腑に落ちないと思いながらも両腕を交差させ、リチャードは納得した振りをして、うんうん頷いた。
「うん、実は俺……ごめん、何でもない。重苦しい空気にはしたくないし」
途中までいうと、一瞬驚いた猫のように大きく口を開いてから、再び口を真一文字に閉じた。
言いたくないのであろうことはリチャードも薄々察していたものの、好奇心が勝った。
立ち入り禁止の場所ほど行きたくなるように、人の秘密を知ることは、他人が知らないことを知っているという優越感を味わえるからだ。
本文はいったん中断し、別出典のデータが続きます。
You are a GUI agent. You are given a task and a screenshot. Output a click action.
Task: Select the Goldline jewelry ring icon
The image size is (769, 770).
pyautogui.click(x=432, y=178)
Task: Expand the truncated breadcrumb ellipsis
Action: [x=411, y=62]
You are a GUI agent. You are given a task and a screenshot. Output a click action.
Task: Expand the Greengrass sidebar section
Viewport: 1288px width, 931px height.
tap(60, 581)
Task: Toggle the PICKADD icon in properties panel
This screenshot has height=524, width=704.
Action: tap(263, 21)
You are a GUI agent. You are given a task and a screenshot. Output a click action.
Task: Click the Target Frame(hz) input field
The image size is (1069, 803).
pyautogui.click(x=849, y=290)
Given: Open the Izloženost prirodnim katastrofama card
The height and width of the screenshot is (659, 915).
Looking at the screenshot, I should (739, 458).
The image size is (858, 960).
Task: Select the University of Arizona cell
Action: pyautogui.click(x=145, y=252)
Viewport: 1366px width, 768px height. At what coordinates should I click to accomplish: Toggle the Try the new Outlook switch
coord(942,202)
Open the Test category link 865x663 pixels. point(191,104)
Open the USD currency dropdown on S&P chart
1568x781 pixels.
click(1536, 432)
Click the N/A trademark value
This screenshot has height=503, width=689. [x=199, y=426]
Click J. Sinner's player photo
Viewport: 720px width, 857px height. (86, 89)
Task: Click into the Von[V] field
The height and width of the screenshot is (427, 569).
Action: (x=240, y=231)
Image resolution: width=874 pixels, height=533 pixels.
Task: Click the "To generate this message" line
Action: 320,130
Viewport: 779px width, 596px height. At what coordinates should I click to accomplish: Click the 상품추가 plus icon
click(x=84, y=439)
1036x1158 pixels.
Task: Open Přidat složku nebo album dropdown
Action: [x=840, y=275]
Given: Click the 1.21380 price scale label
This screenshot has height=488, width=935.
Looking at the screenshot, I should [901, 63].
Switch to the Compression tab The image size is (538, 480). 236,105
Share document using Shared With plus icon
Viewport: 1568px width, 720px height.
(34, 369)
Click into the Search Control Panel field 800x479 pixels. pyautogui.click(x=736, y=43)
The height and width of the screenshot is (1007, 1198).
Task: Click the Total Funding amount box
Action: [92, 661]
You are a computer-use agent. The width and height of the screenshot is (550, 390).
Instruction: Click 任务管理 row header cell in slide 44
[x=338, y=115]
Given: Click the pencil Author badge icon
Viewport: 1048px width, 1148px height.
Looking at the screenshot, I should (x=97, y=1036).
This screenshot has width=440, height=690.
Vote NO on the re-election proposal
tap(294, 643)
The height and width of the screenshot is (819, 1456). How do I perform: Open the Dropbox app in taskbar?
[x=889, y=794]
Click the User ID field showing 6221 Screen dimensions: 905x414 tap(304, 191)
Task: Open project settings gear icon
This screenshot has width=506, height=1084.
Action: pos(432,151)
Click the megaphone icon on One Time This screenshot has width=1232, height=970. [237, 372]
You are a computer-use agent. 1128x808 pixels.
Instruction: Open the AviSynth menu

「ヘンリー、実の両親はいないのか。そこまで喋っておいて誤魔化すのか」
リチャードは詰め寄った。
「だって陰気臭い話になっちゃうし……。リチャードだって聞かれたくない話の、一つや二つあるだろう」
「別に隠すようなことでもないけど、誰にでも話せる内容じゃないから」
話の流れで、自分の隠し事を追及されるやもしれない。
それになぜ、新米の冒険者に入れ込もうとしているのだ。
「そうだな。余計な詮索をしてすまなかった」
はっと我に返ったリチャードは、深々と頭を下げて謝罪する。
「そろそろ休むとしよう。森の方へいくと迷いかねんからな」
「了解だ」
そういうと三人は、その場に荷物を降ろして、テントを張る準備を進めるのだった。